BIG / LITTLE problem in Java
1. Solve endian issues: a summary
All things in the Java binaries exist in the form of Big-Endian, high byte priority, which is sometimes referred to as network order. This is a good news that if you only use Java. All files are processed in the same manner on all platforms (Mac, PC, Solaris, etc.). Binary data can be freely switched, in electronic form on the Internet, or on the floppy disk without considering the endian problem. The problem is that there will be some problems when you exchange data files with programs written in Java. Because these programs are used in the Little-Endian order, the C language usually used on the PC. Some platforms use BIG-Endian bytes (Mac, IBM390) inside; some platforms use the Little-Endian Byte Order (Intel). Java concealed the endian problem to the user.
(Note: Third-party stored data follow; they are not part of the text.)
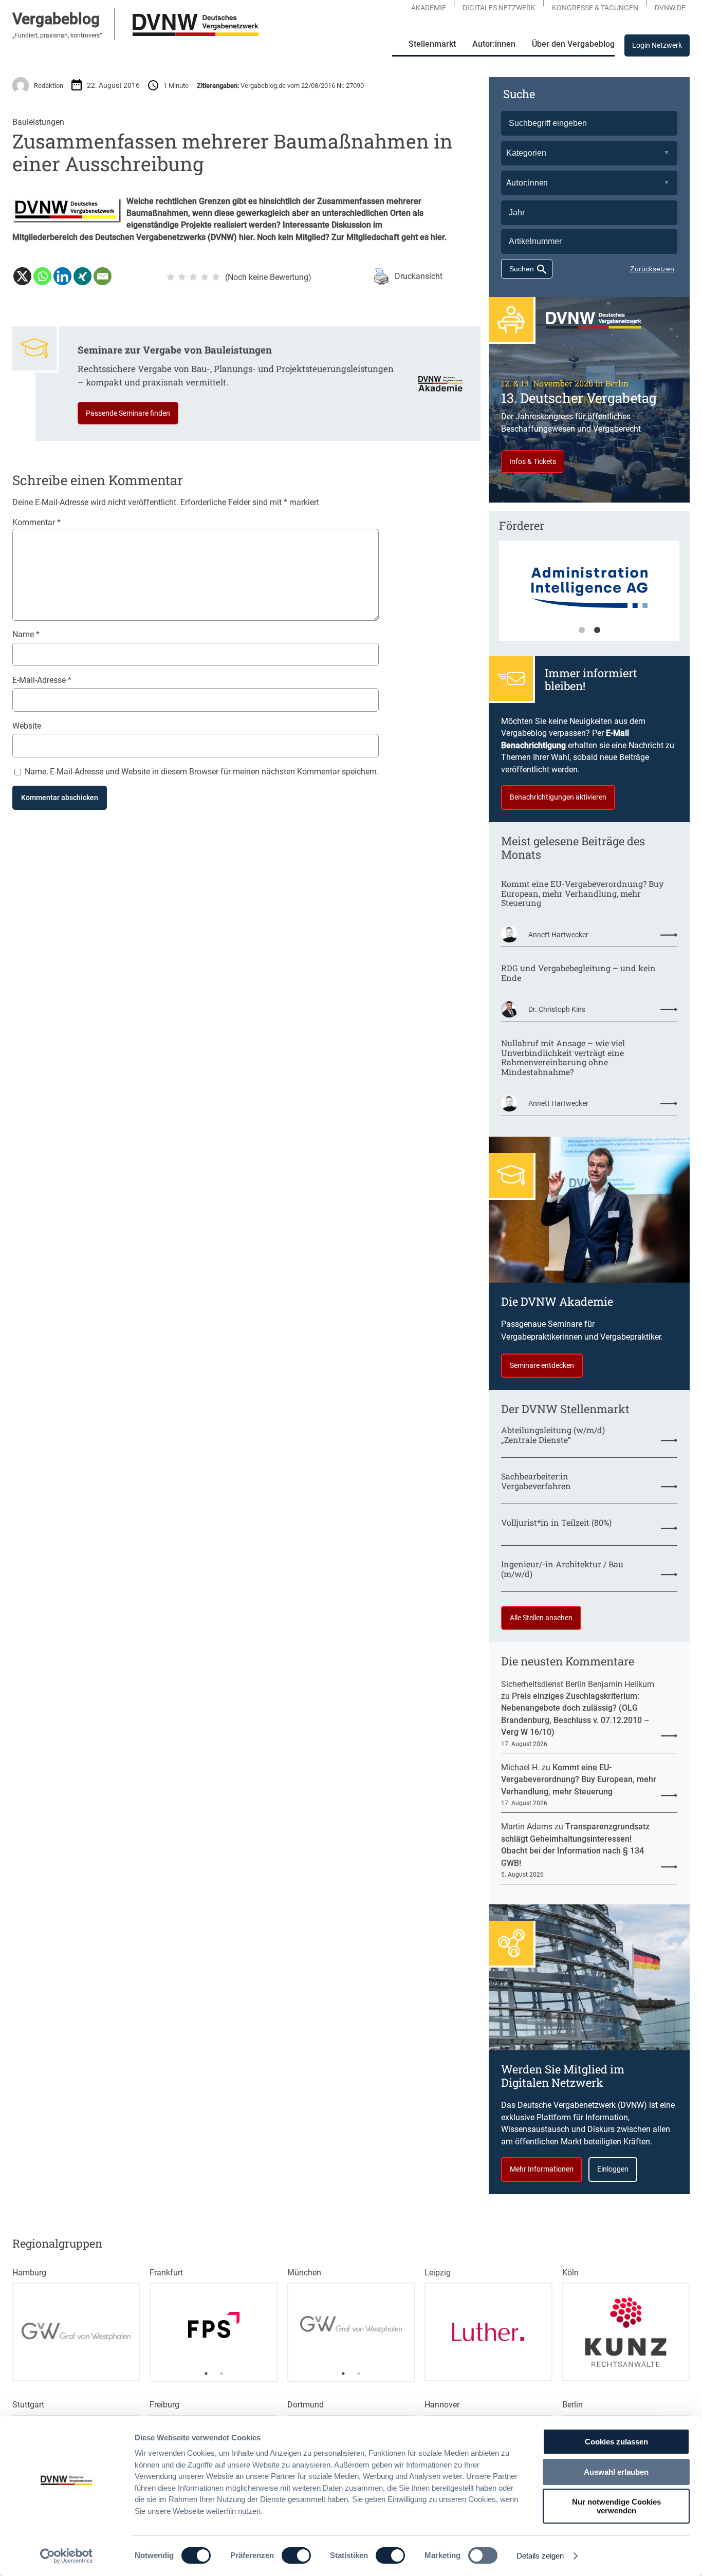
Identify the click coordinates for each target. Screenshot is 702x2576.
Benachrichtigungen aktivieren (558, 797)
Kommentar (36, 522)
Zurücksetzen (652, 269)
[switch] (296, 2555)
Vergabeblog (56, 19)
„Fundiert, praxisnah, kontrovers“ (57, 35)
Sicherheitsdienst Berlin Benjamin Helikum (577, 1684)
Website (26, 726)
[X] (22, 276)
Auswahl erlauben (616, 2472)
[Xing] (82, 276)
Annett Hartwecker (558, 935)
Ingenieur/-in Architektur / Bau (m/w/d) (562, 1569)
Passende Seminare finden (128, 413)
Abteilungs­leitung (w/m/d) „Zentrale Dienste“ (553, 1435)
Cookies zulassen (616, 2441)
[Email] (103, 276)
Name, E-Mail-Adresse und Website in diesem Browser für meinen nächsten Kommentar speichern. (202, 771)
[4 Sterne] (204, 277)
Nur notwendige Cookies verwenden (616, 2506)
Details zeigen (540, 2555)
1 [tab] (582, 630)
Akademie (428, 8)
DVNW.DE (670, 8)
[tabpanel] (589, 595)
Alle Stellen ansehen (541, 1618)
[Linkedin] (62, 276)
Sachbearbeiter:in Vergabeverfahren (536, 1481)
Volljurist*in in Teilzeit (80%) (556, 1523)
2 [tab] (597, 630)
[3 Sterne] (193, 277)
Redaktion (48, 85)
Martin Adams (526, 1826)
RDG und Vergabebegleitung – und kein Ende (578, 973)
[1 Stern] (170, 277)
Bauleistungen (38, 122)
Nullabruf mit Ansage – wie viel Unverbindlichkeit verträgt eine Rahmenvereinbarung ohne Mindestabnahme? (563, 1058)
In binary, there is no split between the domains, the file is a binary, unreadable ASCII. If the data you want to read is not a standard format, usually prepared by a non-Java program. Can be used by four options:
1). Override the output of the input file. It can directly output a BIG-Endian byte stream DataOutputStream or a character DataOutputSream format.
2) Write an independent translation program, read and arrange bytes. Can be written in any language.
3) Read data in bytes and rearrange them (on the fly).
4). The easiest way is to use the LEDATAINPUTSTREAM, LEDATAOUTSTREAM, and LERANDOMACCESSFILE to simulate DataInputStream, DataOutputStream and RandomaccessFile, which use the Little-Endian byte stream. You can read About LedatastReam. You can download the code and source free. You can get help from the file you how to use the classes. Just tell it you have limited - endian binary data.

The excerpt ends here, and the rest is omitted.